- [Prompt]: Nothing outside the range is wanted. Repeat exactly the lines below from the one with "Plan du site pour investir (38, 2397)" through the one with "1 programme LMNP à Cholet (54, 2133)".

(Dataset entries)
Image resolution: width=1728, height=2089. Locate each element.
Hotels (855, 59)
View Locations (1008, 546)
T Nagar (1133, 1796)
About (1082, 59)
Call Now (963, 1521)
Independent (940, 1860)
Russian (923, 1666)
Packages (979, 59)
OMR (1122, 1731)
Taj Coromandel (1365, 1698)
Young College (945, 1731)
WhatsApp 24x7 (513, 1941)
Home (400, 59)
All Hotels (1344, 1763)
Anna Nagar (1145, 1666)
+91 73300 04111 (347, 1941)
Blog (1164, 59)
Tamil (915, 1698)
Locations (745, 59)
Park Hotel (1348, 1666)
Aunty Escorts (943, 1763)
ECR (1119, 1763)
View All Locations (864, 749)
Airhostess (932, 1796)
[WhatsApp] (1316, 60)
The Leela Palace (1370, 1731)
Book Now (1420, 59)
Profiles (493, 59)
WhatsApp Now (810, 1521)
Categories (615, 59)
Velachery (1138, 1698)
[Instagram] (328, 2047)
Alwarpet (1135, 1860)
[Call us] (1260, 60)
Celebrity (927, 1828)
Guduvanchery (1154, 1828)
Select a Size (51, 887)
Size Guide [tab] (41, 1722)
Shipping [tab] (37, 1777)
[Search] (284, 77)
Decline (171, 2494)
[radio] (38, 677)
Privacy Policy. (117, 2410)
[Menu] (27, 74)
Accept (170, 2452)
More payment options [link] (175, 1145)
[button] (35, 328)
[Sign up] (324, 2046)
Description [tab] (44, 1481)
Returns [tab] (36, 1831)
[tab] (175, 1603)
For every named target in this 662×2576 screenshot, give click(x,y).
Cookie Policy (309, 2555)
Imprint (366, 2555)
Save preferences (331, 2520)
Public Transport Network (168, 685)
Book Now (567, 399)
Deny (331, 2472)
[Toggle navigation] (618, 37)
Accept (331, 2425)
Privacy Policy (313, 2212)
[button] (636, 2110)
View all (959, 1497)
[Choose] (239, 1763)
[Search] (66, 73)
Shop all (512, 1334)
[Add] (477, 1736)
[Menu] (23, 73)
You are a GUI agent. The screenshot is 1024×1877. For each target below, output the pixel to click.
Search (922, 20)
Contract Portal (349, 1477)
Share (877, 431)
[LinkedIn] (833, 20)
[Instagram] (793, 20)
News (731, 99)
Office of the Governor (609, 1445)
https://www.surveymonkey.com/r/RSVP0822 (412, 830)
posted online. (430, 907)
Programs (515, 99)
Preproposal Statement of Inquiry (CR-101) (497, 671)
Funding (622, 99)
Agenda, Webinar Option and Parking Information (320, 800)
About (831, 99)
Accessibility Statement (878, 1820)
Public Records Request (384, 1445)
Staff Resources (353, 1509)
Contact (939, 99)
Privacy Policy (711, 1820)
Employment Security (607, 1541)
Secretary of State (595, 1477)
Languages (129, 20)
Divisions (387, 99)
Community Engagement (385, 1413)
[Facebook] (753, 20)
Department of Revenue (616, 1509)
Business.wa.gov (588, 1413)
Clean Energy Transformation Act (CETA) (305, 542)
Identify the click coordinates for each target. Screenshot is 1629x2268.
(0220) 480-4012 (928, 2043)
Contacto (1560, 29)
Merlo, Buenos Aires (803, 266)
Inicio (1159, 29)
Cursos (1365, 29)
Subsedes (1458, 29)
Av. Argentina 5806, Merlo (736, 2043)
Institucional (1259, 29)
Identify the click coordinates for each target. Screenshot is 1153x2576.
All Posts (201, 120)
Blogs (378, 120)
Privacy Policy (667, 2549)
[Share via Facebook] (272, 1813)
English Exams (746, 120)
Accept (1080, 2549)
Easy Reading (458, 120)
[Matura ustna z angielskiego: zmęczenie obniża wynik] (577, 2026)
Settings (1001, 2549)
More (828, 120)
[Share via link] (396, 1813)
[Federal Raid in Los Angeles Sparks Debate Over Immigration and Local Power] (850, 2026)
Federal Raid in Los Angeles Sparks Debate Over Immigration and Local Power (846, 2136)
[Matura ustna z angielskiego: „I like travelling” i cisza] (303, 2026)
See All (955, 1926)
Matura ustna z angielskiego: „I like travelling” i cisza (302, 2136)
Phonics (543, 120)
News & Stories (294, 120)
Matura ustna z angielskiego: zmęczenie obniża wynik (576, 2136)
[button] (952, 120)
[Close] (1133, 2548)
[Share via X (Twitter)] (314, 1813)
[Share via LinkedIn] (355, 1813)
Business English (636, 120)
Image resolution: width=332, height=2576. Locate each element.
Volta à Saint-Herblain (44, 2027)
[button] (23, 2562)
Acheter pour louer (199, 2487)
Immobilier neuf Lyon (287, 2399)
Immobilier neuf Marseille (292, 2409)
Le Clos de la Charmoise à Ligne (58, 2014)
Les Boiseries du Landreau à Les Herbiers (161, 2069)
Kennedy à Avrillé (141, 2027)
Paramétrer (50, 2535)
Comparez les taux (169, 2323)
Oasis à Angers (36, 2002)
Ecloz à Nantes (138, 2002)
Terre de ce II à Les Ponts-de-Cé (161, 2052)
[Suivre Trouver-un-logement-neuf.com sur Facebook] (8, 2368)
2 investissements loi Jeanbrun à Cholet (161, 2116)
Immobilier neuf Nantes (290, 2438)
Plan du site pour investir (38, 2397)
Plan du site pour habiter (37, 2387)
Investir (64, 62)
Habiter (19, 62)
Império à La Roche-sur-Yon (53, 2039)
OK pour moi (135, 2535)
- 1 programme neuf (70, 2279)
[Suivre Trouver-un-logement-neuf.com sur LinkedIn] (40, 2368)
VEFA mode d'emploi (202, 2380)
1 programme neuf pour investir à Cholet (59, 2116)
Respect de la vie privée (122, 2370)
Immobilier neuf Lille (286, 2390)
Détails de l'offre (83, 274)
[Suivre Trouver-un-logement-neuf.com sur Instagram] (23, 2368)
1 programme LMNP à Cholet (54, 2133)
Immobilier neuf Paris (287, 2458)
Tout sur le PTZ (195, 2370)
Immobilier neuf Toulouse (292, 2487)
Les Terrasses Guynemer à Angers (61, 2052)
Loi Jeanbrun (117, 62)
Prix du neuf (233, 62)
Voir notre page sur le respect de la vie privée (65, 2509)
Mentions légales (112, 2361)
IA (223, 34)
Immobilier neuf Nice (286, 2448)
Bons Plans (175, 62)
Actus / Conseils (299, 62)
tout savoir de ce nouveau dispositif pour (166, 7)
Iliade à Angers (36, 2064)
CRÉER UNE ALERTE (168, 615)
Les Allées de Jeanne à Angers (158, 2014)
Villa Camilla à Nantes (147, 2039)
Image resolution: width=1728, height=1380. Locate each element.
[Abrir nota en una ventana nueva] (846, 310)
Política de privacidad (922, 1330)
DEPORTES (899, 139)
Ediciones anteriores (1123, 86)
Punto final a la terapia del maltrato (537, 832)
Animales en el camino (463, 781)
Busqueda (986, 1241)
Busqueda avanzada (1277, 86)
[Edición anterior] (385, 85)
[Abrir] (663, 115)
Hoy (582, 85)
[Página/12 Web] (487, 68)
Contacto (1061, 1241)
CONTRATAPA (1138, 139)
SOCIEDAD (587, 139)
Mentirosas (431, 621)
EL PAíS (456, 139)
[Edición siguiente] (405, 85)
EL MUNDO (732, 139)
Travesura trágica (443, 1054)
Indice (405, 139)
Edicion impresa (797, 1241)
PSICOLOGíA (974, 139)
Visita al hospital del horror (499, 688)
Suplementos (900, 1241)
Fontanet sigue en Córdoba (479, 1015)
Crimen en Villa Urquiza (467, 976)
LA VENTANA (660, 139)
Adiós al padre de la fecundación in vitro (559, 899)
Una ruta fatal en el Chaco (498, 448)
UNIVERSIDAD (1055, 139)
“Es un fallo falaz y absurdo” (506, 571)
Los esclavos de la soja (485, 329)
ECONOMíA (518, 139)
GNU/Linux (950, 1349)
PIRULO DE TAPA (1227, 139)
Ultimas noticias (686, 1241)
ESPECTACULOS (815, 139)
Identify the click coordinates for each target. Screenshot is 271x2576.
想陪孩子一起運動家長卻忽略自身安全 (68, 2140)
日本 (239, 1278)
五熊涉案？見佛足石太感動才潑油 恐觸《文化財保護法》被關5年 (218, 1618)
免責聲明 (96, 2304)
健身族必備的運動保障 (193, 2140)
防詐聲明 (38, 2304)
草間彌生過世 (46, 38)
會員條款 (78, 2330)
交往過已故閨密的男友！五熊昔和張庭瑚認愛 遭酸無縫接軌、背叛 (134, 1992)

- [Final answer]:
Plan du site pour investir (38, 2397)
Plan du site pour habiter (37, 2387)
Investir (64, 62)
Habiter (19, 62)
Império à La Roche-sur-Yon (53, 2039)
OK pour moi (135, 2535)
- 1 programme neuf (70, 2279)
[Suivre Trouver-un-logement-neuf.com sur LinkedIn] (40, 2368)
VEFA mode d'emploi (202, 2380)
1 programme neuf pour investir à Cholet (59, 2116)
Respect de la vie privée (122, 2370)
Immobilier neuf Lille (286, 2390)
Détails de l'offre (83, 274)
[Suivre Trouver-un-logement-neuf.com sur Instagram] (23, 2368)
1 programme LMNP à Cholet (54, 2133)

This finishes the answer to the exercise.